> [TO DO] According to the interview excerpt, which movie did the cast watch four or five times at a nearby theater during filming?

> [PASSAGE SHOWN]
--------------------------------

I remember walking into her school room [on the set of Casper]. I had to be approved by a bunch of people — Spielberg, the director. The last person I had to go see was Christina. The school room had Red Hot Chili Peppers everywhere. An autographed 8-by-10 Red Hot Chili Pepper poster, red chili pepper lights. This 13-, 14-year-old girl! Big Chili Pepper fan. I had no idea who they were.

Was she intimidating? It sounds like it.
She was a little intimidating. She had a little bit of a “I’m the boss around here” vibe. But she warmed up quickly. We had chemistry right away, I think. We clicked as friends really quickly. She’s a really sweet, really cool girl. We spent a lot of time on Now and Then together, hanging out a lot.

Does looking back on filming feel as nostalgic as the movie itself does?
Yeah, it does. It felt like summer camp. We were all in this hotel, and we all hung out and tried to stay out as late as we could. It was very safe, we filmed in Savannah, Georgia. There was a movie theater a couple blocks away, and we saw Pulp Fiction four or five times in the theater.

Was there teen drama playing out behind the scenes? Crushes, fights?
All of that. We were like, 13, 14, 15 years old. Everything you can imagine in a childhood camp went on. Bickering between the girls, bickering between us. Then the next day everyone’s friends again, then somebody’s not talking to somebody. It was so childish and so innocent. I don’t think anybody would recall what it was all about.

While researching for this interview, I read a quote in E! about how all four of the leads had a “wild crush” on you.
Oh, man. I’m flattered! I didn’t know. I don’t know who said it. It may have been taken out of context. I don’t know. We were all so young.

Apparently there was a “contest” to win you over.
Oh, boy.

And they said Christina Ricci won. Is that accurate?
She would’ve.

Meaning?
I plead the Fifth.

Thora Birch already sold you out.

--------------------------------

> [DATA SEGMENT]
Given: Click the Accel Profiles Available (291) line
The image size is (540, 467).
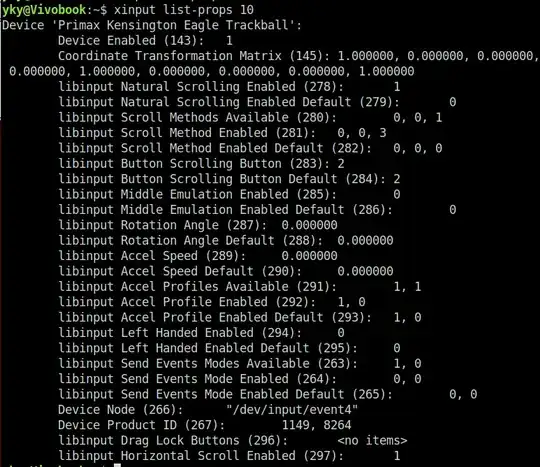Looking at the screenshot, I should (240, 287).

--------------------------------

> [FULL RESPONSE] Pulp Fiction